Vom Broadway nach Ettlingen: Lydia Witt ist die Herrin des Festspiele-Fundus

Lydia Witt weiß genau, wo sie was im Fundus der Ettlinger Schlossfestspiele findet. Vor den Premieren wird dort mit Hochdruck gearbeitet, ohne dass Hektik ausbrechen würde.

Letzte Stiche am Outfit der Darsteller: Auch die Chefin des Festspiel-Fundus, Lydia Witt, packt als Schneiderin in den Tagen vor Premieren kräftig mit an. Foto: Heidi Schulte-Walter

In den Katakomben des Ettlinger Eichendorff-Gymnasiums hat Lydia Witt ihren Arbeitsplatz. Dort ist sie Herrin über unzählige Schuhpaare, hunderte Hemden, lange und kurze Hosen, Kleider für jeden Anlass, über blonde und braune Perücken, weiße und schwarze Handschuhe, Leder-, Seiden-und Strickkrawatten, Hüte für alle Lebenslagen – kurzum: Sie verwaltet den Fundus der Ettlinger Schlossfestspiele.

Seit November vorigen Jahres ist sie dort Ansprechpartnerin für Kostümbildnerinnen, für den Schneider Victor Salek und seine Kolleginnen.

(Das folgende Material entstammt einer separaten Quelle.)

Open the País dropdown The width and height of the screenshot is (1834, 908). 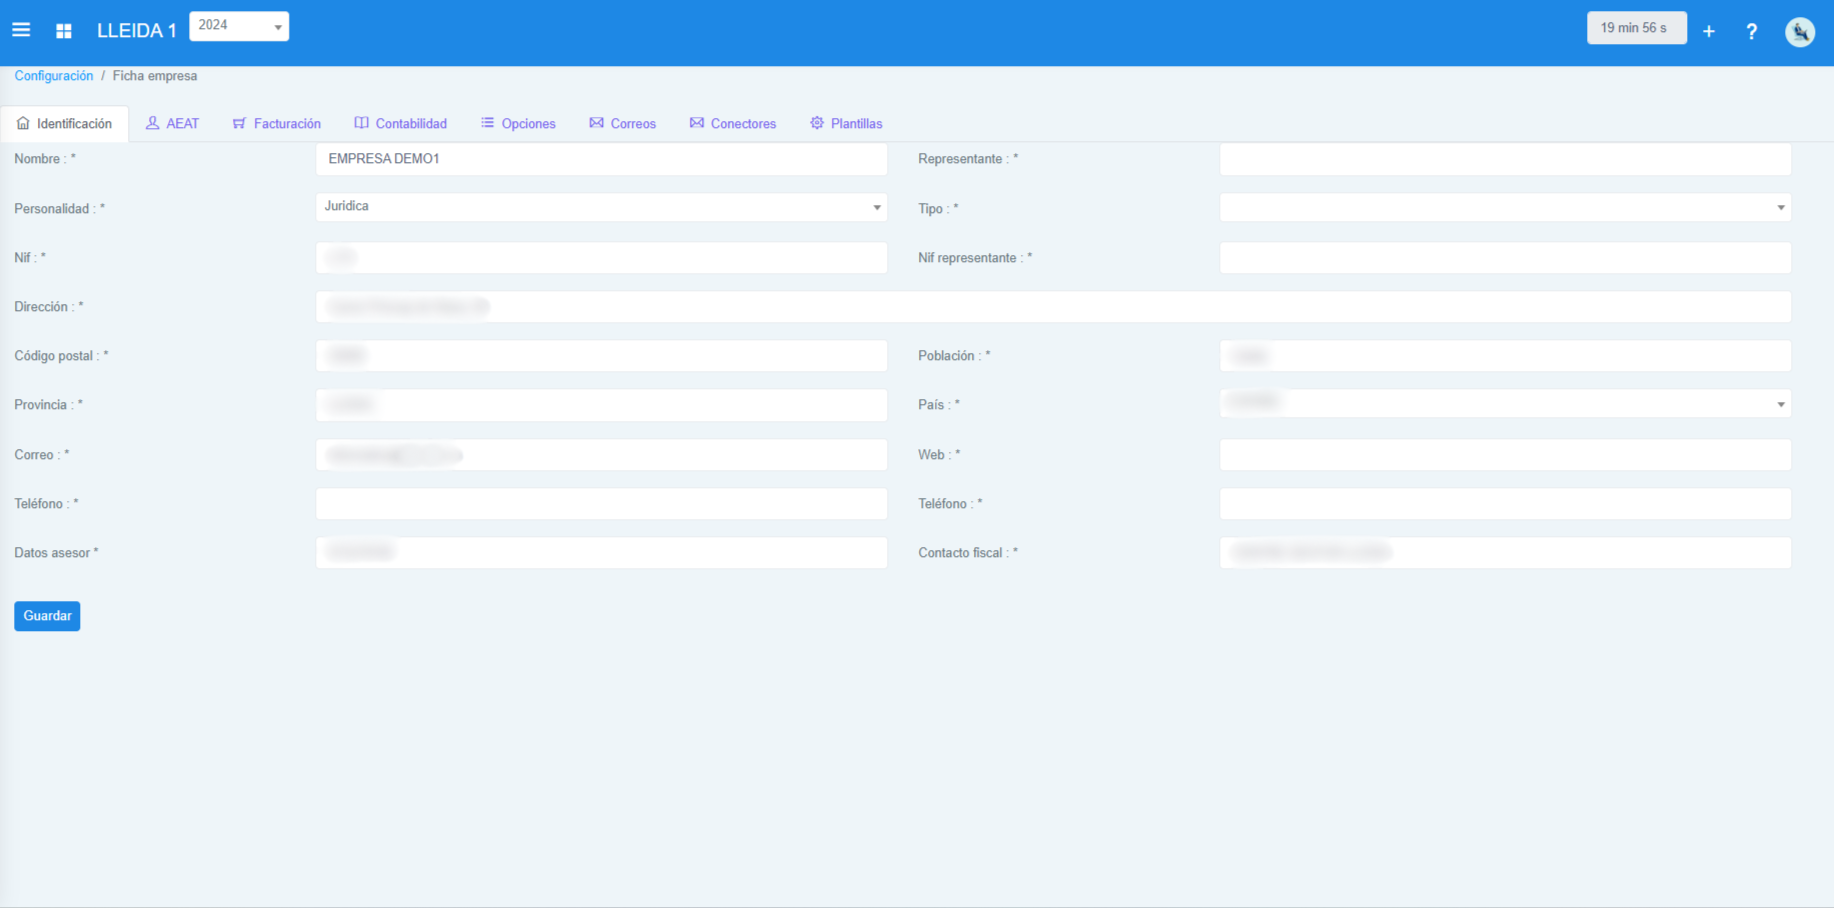tap(1504, 404)
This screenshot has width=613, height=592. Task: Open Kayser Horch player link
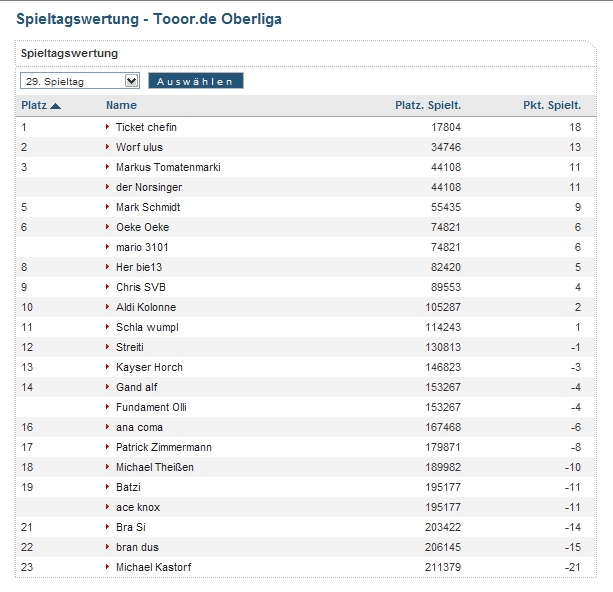tap(149, 367)
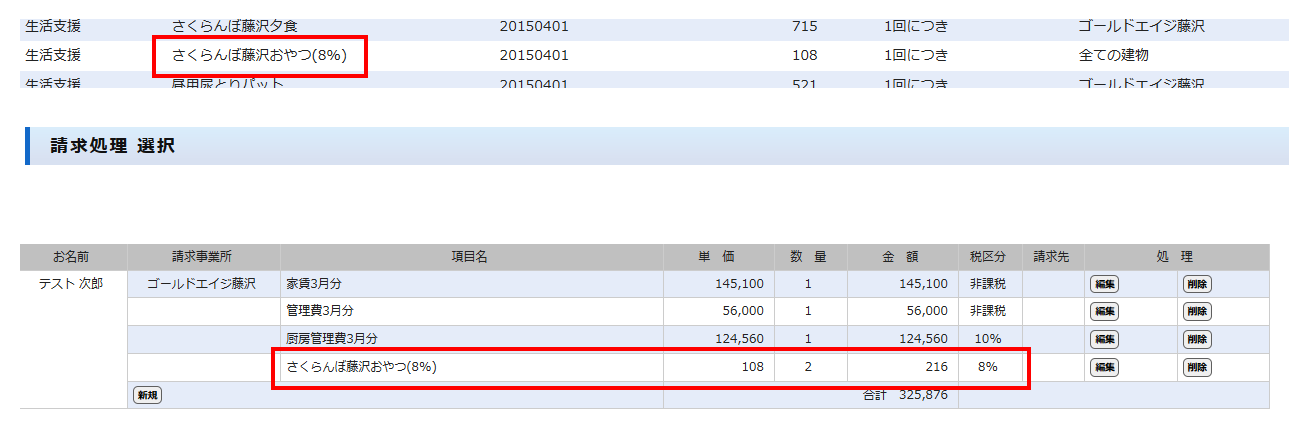Remove the 厨房管理費3月分 row
Image resolution: width=1289 pixels, height=426 pixels.
click(x=1197, y=339)
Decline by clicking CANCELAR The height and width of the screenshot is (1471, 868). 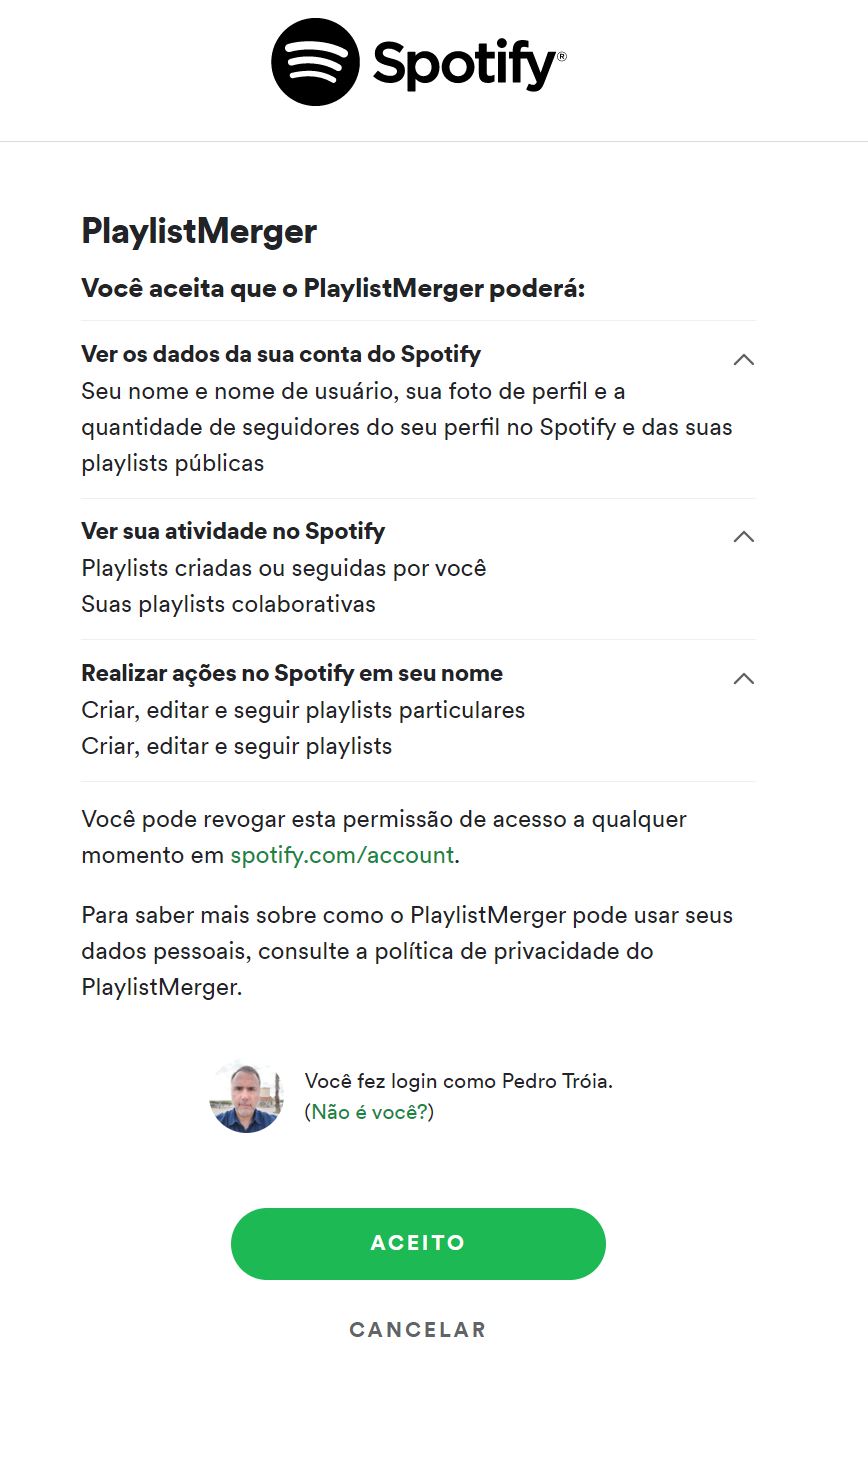point(418,1330)
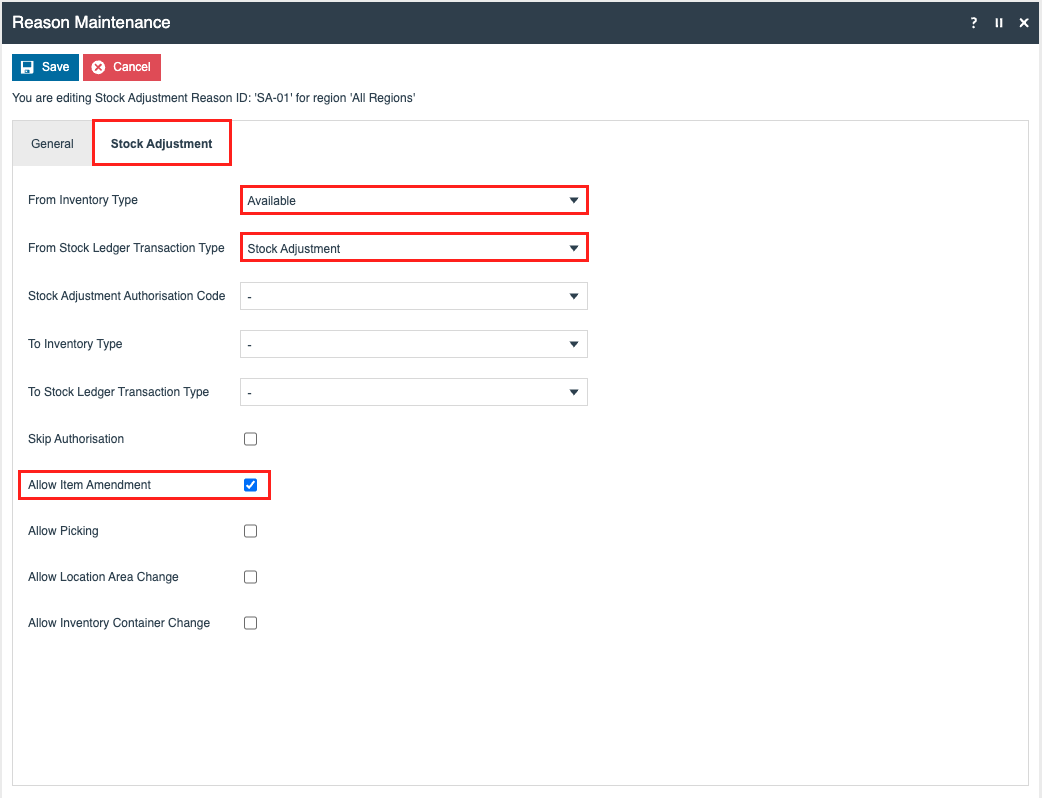Click the Save button
The height and width of the screenshot is (798, 1042).
pos(45,67)
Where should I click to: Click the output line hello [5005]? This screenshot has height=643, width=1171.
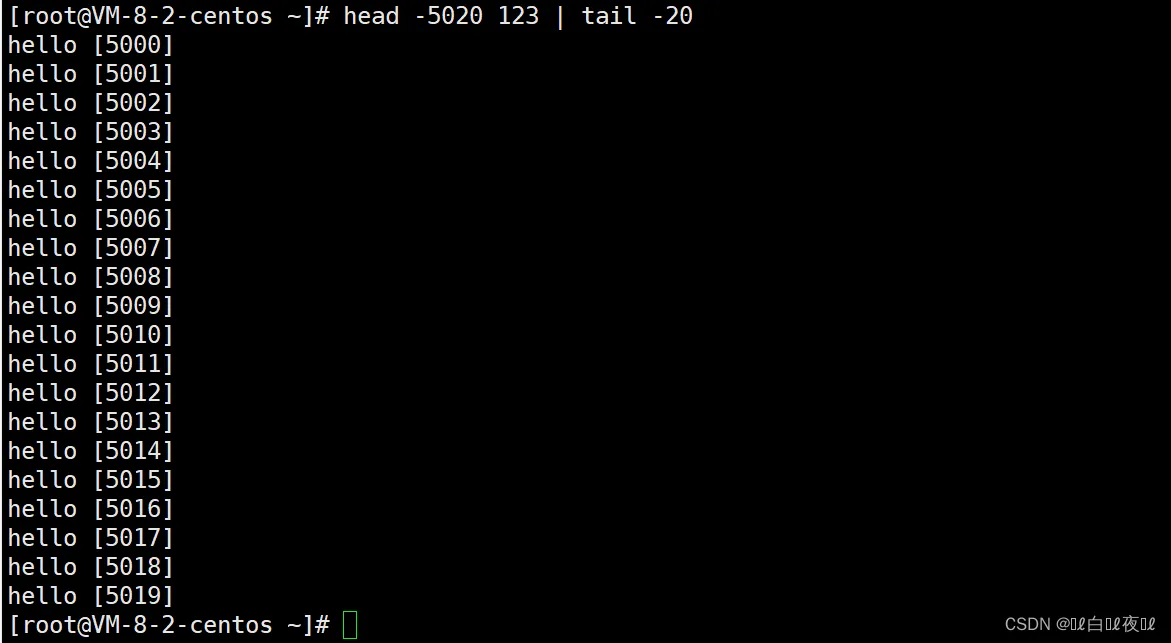click(90, 190)
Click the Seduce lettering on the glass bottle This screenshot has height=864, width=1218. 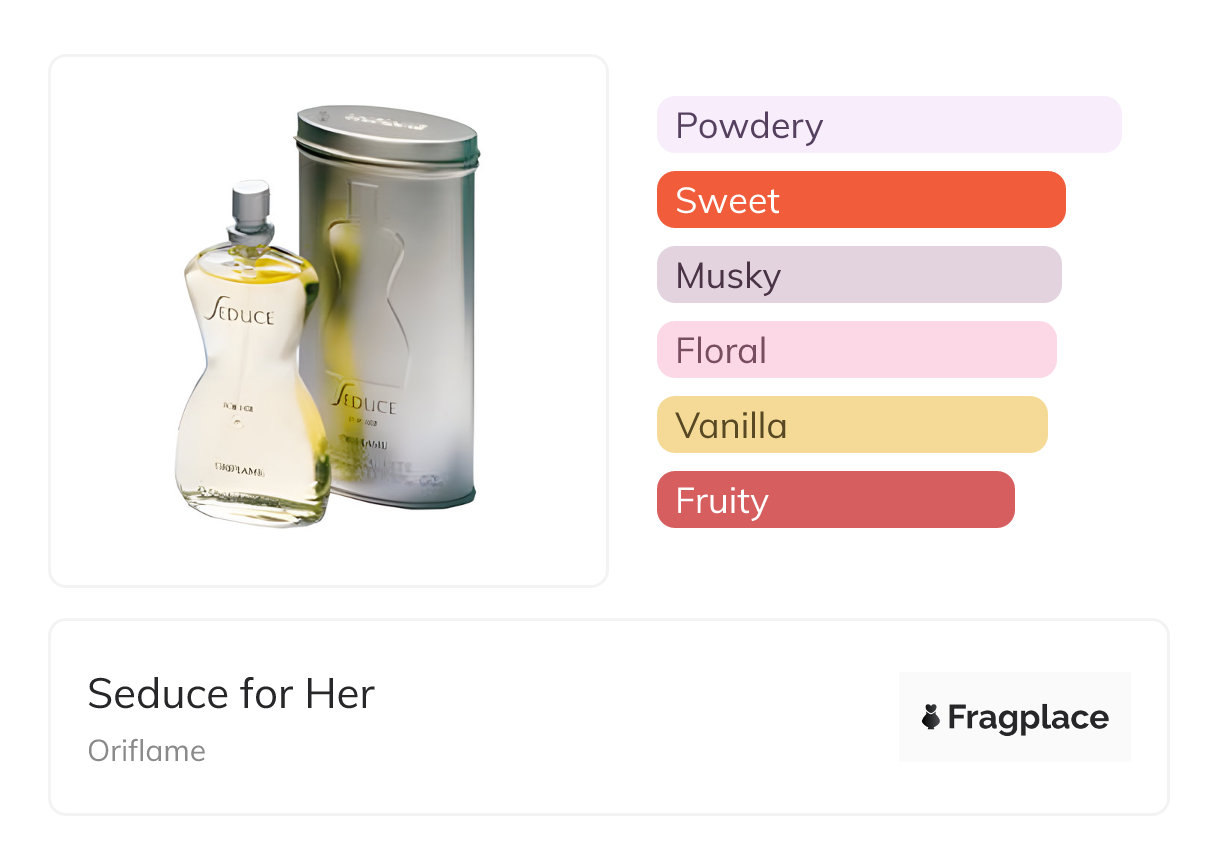coord(240,312)
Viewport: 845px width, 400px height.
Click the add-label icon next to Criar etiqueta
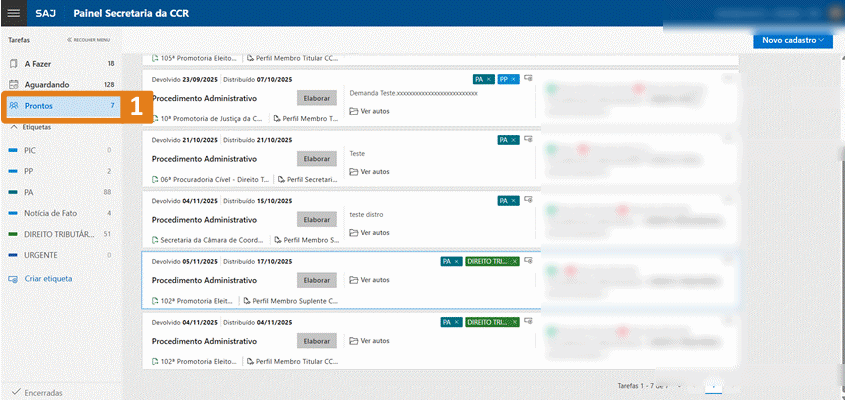pyautogui.click(x=13, y=278)
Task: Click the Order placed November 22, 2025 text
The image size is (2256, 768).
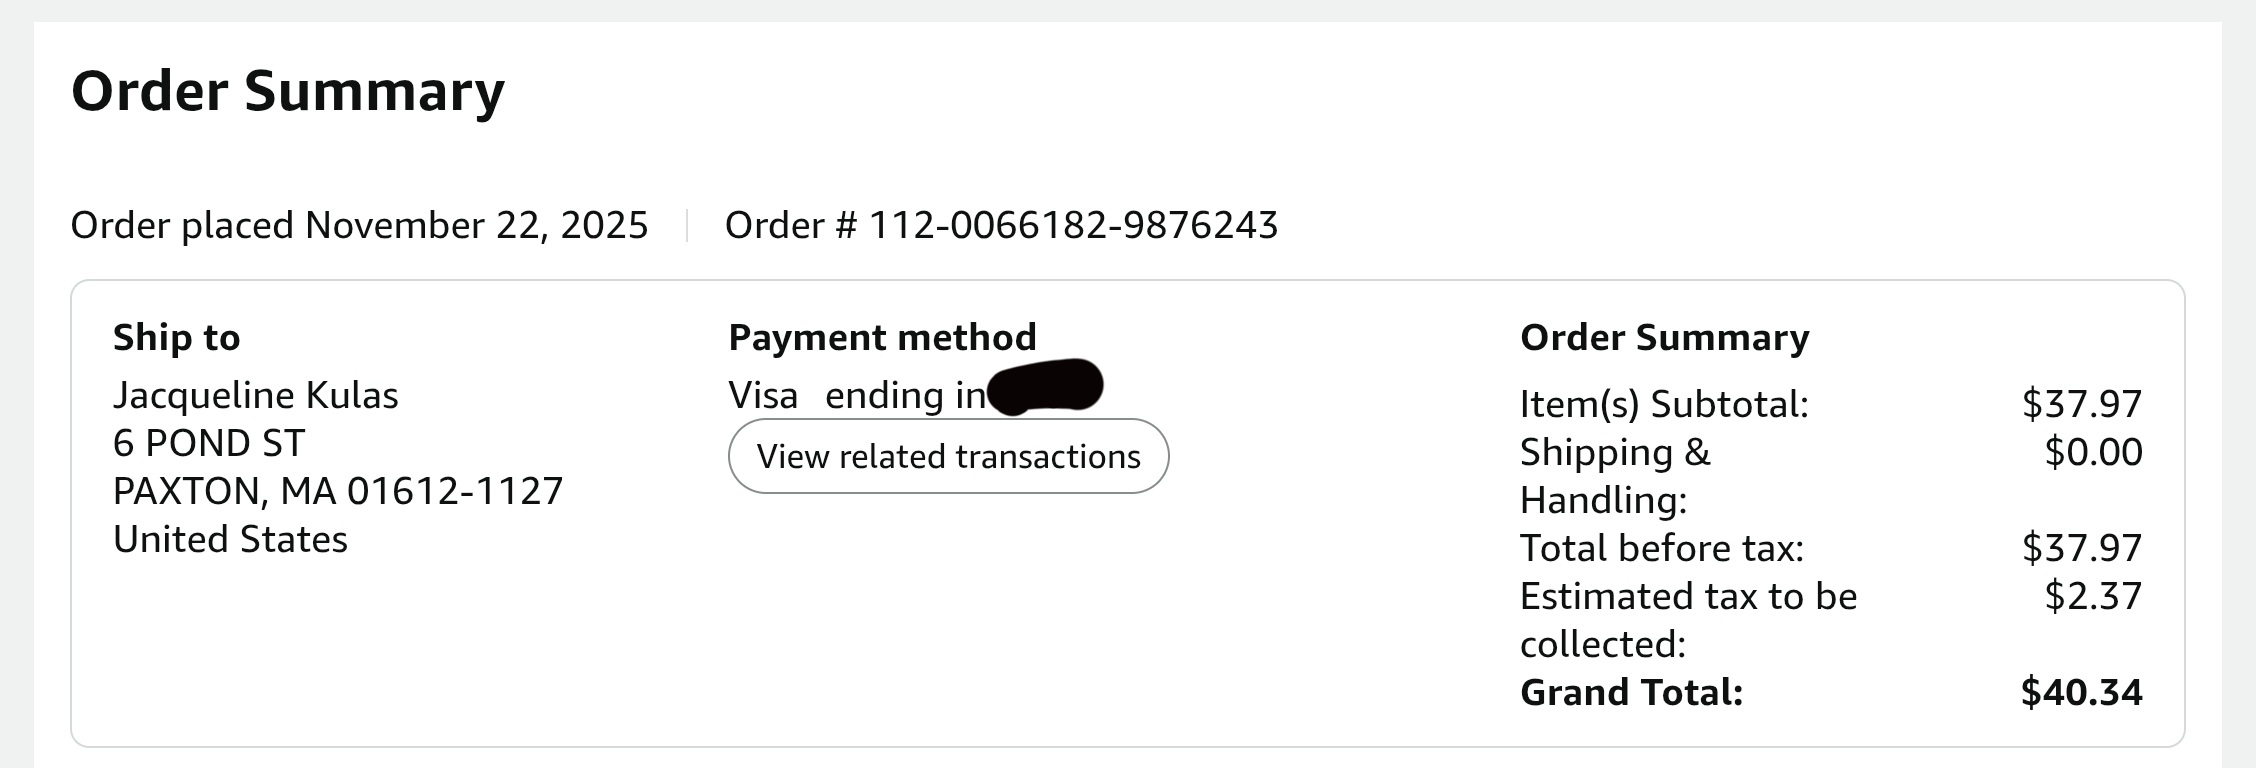Action: 359,225
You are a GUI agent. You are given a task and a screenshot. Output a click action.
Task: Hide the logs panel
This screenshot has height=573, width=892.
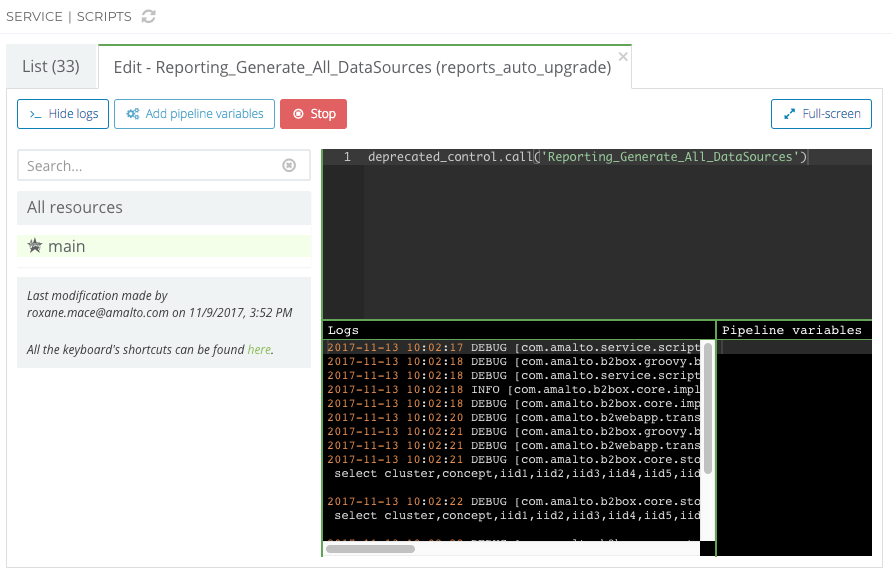pos(63,114)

Witt hat selbst das Handwerk des Schneidern gelernt, zehn Jahre lang arbeitete die US-Amerikanerin in New York und dort unter anderem am Broadway und für das New York City Ballet.

Von der Stelle bei den Ettlinger Schlossfestspielen erfuhr sie eher zufällig, „als ich auf Deutschland-Besuch bei meiner Schwester war“. Witt bewarb sich, wurde genommen und hat ihre Entscheidung, vorerst nicht zum „Big Apple“ zurückzukehren, bislang nicht bereut.